日本に終身刑はないの?
ただし、さっき「Q13:死刑がなかったら、受刑者はすぐ仮釈放されてしまうの? 」でお話したように、 現在の日本の無期は、仮釈放がすごく難しいから、すでに終身刑化しているともいえるよ。
法務省は、現在の無期懲役も仮釈放にならない限り、服役期間は終身に及ぶのだから、終身刑だと言っています。 でも、普通言われている終身刑とは仮釈放のない無期懲役をさすので、この意味での終身刑は日本にはありません。
ただし、Q13:死刑がなかったら、受刑者はすぐ仮釈放されてしまうの?で述べたように、現在の無期懲役は運用によってすでに終身刑化しているとも言えます。
死刑を廃止する場合、死刑に代わる最高刑として仮釈放のない無期懲役(=終身刑)についても検討する必要があります。 その場合、恩赦についてはどうするのか、処遇の困難さにどう対応するのかなどを考える必要がありますが、すでに死刑を廃止している諸外国の立法例が参考になると思います。
https://www.nichibenren.or.jp/document/opinion/year/2019/191015_2.html
https://www.nichibenren.or.jp/activity/human/criminal/deathpenalty/q09.html
ご遺族の中には、死刑を廃止して終身刑にすると、加害者を刑務所に一生収容しなければならず、自分の納めた税金がそんなことのために使われることには耐えられないと仰る方がいます。自然な感情としてはそのとおりでしょうが、国家の刑罰制度として考えたとき、死刑制度にはあまりにも弊害が多く、廃止して終身刑に置き換えていくことを考えざるを得ません。
また「死刑制度を廃止し、絶対的無期刑を導入した場合,被収容者をその寿命が尽きるまで収容しなければならず、その分収容コストが増加することとなる。」との意見(「社会復帰の可能性のない死刑囚を費用をかけ収監しておく意味があるか」。「死刑を考える」第一東京弁護士会死刑に関する委員会)もあります。
確かに、死刑確定者をすぐ死刑執行するのであれば、終身刑を導入するより、コストはかからないかもしれません。しかし、実際には、そう簡単にはいきません。
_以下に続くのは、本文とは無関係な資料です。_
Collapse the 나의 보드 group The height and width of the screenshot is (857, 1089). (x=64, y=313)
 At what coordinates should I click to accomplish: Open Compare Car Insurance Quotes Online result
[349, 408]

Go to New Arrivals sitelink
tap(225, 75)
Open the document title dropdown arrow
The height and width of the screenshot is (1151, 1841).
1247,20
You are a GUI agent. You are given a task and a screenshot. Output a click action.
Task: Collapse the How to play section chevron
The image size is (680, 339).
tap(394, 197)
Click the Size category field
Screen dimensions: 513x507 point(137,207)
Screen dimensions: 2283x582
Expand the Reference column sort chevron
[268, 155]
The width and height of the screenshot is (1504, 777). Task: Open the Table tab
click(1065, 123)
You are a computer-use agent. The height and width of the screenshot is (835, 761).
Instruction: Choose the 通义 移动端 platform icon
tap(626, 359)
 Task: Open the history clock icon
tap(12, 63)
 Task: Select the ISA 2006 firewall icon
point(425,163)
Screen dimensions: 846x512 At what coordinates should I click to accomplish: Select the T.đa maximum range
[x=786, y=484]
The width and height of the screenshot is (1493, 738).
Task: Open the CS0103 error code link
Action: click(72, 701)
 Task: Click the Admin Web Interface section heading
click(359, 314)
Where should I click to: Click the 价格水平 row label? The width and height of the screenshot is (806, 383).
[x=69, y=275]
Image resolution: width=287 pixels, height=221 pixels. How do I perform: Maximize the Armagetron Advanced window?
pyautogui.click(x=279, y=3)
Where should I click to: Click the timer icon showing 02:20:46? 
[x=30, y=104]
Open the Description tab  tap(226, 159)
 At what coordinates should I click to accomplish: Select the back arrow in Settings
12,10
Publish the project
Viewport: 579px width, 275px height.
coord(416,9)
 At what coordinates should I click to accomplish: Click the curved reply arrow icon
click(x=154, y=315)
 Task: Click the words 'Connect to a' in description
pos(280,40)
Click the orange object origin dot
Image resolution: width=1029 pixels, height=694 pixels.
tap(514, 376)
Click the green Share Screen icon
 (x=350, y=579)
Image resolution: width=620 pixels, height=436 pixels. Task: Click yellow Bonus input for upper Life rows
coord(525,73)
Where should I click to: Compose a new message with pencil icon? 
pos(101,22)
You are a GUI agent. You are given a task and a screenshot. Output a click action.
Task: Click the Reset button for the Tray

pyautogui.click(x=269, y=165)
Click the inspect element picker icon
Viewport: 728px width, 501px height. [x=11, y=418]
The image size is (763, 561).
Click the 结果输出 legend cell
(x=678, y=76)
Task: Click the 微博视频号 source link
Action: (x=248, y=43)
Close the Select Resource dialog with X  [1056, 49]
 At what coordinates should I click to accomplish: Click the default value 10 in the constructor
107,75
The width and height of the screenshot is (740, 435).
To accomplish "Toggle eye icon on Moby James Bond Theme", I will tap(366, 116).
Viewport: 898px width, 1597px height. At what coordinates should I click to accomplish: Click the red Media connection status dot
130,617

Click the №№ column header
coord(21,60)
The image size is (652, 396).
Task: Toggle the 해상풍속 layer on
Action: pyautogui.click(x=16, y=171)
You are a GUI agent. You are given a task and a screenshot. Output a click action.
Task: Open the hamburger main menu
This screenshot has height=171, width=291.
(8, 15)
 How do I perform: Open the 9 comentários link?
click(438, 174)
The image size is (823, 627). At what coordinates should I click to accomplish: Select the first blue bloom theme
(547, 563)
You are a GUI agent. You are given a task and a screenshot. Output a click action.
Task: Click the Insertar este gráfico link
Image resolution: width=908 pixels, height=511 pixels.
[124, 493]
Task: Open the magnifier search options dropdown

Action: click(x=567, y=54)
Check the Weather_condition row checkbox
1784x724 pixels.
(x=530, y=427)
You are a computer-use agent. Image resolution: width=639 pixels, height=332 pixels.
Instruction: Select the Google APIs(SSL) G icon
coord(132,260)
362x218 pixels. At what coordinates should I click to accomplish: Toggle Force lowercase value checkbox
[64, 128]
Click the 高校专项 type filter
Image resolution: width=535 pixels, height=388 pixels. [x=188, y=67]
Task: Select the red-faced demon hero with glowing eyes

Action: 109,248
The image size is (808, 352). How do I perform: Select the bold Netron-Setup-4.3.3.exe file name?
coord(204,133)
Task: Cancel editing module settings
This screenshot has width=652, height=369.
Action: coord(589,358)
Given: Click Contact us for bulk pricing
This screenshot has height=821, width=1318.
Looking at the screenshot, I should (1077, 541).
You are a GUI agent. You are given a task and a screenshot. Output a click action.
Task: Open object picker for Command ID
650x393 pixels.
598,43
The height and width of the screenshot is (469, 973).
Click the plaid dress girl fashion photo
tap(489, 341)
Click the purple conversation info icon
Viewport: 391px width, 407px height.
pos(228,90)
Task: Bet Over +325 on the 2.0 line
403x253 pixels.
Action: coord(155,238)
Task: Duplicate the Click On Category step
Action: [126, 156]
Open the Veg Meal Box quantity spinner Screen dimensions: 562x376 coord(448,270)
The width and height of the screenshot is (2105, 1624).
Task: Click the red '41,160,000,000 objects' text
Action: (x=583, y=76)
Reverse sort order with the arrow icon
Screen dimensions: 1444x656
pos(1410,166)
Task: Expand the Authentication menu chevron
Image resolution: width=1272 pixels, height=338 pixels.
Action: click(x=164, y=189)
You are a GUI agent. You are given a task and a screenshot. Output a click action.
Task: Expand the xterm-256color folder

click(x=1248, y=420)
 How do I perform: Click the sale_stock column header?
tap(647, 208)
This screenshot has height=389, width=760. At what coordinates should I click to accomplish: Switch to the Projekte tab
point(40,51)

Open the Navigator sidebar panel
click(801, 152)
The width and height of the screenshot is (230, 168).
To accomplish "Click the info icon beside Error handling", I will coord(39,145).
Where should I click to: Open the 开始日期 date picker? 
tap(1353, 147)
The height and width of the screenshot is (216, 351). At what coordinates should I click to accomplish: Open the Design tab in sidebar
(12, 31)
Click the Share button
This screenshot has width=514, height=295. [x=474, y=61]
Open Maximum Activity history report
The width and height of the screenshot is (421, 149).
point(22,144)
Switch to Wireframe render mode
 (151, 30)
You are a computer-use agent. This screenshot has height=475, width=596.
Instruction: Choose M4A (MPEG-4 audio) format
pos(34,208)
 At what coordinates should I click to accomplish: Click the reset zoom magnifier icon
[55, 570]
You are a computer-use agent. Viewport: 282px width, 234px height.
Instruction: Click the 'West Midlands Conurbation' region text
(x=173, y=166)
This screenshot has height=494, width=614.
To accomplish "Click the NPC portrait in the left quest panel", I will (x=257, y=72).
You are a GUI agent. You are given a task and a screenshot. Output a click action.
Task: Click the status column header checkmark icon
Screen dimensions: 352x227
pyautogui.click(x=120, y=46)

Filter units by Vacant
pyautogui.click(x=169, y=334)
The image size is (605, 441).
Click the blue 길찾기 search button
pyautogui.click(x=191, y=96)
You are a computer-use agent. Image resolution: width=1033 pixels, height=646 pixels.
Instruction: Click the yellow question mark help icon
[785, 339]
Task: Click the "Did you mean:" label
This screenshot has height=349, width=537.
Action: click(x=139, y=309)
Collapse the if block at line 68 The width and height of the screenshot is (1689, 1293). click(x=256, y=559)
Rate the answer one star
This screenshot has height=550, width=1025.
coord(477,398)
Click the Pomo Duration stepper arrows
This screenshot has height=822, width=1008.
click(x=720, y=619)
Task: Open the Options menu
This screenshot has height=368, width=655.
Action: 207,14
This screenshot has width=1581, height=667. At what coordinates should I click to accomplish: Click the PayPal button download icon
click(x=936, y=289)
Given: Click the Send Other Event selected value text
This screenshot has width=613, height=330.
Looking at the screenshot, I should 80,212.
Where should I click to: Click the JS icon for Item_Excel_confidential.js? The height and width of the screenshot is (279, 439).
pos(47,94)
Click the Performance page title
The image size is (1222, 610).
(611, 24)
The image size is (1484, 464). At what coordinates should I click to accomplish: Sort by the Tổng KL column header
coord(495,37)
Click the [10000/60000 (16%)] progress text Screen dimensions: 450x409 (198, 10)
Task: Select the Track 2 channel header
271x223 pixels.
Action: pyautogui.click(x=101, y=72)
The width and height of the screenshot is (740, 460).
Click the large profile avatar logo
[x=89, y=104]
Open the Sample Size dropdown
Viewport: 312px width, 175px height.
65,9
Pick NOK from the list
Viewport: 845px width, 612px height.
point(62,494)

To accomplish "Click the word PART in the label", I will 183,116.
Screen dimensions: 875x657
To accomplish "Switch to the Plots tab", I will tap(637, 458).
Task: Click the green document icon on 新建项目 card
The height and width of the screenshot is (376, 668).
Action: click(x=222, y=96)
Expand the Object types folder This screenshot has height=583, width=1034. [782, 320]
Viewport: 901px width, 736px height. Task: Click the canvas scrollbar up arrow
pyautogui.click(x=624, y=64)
2020年6月現在、死刑確定者は約110名、無期刑は約1800名います。死刑確定者のうち、再審請求をしている人は、約80名います。「コラム 再審裁判で無罪が確定した人は4人だけ」にも書きましたが、日本の捜査手続きには弁護士が取り調べに立ち会うことができない、捜査官の求める事実を認めるまで保釈されず自白を強要される、捜査側の持っている証拠が弁護士に十分開示されないなど多くの問題がありますし、いったん刑が確定した後の再審裁判の手続きにも様々な問題があり、長期化せざるを得ないのです。
死刑確定者約110名が終身刑となったとしても、無期刑とあわせて約1910名となり、約6パーセント増えるだけです。
このように考えれば、終身刑を導入する「経済的合理性」も肯定し得るのではないでしょうか。